··· Textauszug ···

Problematisch ist es allerdings, wenn der Rechtsdienstleister die Zahlungsvereinbarung bereits telefonisch vollständig bestätigt. Damit ist die Ratenzahlungsvereinbarung mündlich zustande gekommen. Im Hinblick auf die Kostenübernahme kann dann die Hinweispflicht vor Abschluss der Zahlungsvereinbarung in Textform nicht eingehalten werden, mit der Folge, dass dem Schuldner diese Kosten nicht auferlegt werden können.

Praxistipp:

Hier empfiehlt es sich, lediglich den Ratenzahlungswunsch und die Konditionen aufzunehmen und ein tatsächliches Angebot zur Ratenzahlung – wie oben skizziert – schriftlich zu unterbreiten. Der Rechtsdienstleister kann sich im Rahmen des Telefongesprächs immer darauf zurückziehen, dass er schließlich erst Rücksprache mit dem Mandanten halten muss und daher keine verbindlichen Zusagen telefonisch treffen kann.

···

[Zu bearbeitende Aufgaben]
(A) Erläutern Sie anhand des Textauszugs zur Ratenzahlungsvereinbarung, weshalb dem Schuldner die Kosten nicht auferlegt werden können, wenn der Rechtsdienstleister die Zahlungsvereinbarung bereits telefonisch vollständig bestätigt.
(B) Setzen Sie den Textauszug zur Ratenzahlungsvereinbarung im Anschluss an seinen letzten Satz fort.

··· Auflistung ···

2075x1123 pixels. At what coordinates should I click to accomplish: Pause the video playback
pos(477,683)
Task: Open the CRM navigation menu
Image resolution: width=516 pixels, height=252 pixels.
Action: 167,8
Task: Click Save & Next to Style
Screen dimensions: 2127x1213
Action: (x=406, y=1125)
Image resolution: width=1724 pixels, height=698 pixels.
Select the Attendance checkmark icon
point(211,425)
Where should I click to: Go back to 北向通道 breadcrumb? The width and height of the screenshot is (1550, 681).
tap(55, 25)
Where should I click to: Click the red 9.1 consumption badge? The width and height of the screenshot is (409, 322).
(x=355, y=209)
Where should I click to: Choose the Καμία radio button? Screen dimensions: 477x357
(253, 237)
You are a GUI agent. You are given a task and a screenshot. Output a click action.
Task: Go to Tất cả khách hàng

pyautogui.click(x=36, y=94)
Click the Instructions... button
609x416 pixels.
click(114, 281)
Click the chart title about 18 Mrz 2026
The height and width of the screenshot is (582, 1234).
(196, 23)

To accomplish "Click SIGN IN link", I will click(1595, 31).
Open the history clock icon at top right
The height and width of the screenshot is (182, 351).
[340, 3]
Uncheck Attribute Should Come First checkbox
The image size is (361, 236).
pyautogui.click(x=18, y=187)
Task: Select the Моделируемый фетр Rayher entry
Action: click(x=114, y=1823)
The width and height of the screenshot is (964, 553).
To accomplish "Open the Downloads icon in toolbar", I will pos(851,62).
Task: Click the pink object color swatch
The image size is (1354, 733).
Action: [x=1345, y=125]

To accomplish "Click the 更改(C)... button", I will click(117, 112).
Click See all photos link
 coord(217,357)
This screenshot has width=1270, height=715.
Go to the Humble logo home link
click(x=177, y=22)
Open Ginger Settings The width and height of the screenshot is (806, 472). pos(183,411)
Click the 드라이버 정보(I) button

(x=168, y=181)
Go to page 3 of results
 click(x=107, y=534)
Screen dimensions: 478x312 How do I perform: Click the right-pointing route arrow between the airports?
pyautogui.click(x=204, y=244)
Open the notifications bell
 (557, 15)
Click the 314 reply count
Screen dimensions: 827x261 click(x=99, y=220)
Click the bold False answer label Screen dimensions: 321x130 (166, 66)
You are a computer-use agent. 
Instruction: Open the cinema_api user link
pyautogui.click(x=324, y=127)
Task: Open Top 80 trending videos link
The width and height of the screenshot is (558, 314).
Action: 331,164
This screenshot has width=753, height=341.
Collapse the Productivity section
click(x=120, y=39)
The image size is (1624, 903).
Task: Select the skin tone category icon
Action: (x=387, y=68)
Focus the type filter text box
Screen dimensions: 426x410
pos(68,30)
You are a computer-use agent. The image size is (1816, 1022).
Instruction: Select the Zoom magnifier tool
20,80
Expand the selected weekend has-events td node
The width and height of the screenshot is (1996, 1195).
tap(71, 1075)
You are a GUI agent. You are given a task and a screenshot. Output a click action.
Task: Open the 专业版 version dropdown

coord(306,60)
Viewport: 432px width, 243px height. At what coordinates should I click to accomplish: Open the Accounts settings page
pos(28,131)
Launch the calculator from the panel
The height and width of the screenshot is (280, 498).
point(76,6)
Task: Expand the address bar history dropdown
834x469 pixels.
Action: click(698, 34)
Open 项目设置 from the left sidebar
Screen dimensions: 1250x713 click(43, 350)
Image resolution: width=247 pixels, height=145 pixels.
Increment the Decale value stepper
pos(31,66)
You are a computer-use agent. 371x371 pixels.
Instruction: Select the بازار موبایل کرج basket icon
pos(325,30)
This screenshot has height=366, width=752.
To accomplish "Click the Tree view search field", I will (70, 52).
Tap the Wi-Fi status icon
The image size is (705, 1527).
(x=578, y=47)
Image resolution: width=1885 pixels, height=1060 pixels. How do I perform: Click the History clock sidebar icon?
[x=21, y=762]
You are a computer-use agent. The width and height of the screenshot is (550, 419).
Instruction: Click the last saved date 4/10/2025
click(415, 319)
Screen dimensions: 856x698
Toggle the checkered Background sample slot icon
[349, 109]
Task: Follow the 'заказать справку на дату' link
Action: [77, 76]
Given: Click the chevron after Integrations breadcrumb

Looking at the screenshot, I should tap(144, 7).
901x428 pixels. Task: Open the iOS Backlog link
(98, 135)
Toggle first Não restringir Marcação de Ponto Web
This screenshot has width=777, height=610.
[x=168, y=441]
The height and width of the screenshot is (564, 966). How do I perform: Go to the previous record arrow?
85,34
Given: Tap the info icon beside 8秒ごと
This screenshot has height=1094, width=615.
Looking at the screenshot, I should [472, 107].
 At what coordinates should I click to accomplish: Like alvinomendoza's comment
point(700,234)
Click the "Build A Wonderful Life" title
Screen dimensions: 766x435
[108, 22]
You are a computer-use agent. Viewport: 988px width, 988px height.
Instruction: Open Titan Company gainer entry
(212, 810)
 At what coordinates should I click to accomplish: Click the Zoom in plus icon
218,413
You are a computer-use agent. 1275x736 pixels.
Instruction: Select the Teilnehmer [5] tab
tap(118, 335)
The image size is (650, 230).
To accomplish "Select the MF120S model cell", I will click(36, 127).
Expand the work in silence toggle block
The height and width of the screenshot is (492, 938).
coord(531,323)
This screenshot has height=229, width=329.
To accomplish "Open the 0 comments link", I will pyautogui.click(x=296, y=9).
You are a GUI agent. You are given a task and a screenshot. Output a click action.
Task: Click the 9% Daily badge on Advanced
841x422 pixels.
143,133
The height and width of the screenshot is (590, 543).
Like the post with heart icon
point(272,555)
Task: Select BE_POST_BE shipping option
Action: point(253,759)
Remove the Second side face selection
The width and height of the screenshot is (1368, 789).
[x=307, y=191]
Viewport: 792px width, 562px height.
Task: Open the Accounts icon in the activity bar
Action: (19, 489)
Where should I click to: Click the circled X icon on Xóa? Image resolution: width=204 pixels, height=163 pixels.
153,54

···

[Ergebnisse je Aufgabe]
(A) Durch die vollständige telefonische Bestätigung kommt die Ratenzahlungsvereinbarung bereits mündlich zustande. Damit lässt sich die Hinweispflicht zur Kostenübernahme, die vor Abschluss der Zahlungsvereinbarung in Textform zu erfüllen ist, nicht mehr einhalten. Deshalb können dem Schuldner diese Kosten nicht auferlegt werden.

(B)
Und schließlich kommt es in der Praxis immer wieder vor, dass die in der Ratenzahlungsvereinbarung festgesetzten Zahlungen nicht pünktlich erfolgen oder gänzlich ausgesetzt werden. Der Gläubiger unternimmt dann regelmäßig weitere Vollstreckungsandrohungen gegenüber dem Schuldner. Diese weiteren Vollstreckungsandrohungen lösen dann aber keine neue Angelegenheit aus (AG Nordhausen DGVZ 2021, 177), weil bereits mit der ersten Vollstreckungsandrohung die jeweilige Verfahrensgebühr entstanden ist. Vielmehr gilt nach § 18 Abs. 1 Nr. 1 RVG, dass insoweit nur eine einzige Vollstreckungsangelegenheit vorliegt. Auch die auf die erste Vollstreckungsandrohung erfolgte Zahlungsvereinbarung ändert hieran nichts. Sie führt lediglich dazu, dass die Vollstreckung bzw. die angedachte Vollstreckung unterbrochen wird, solange die Raten pünktlich gezahlt werden.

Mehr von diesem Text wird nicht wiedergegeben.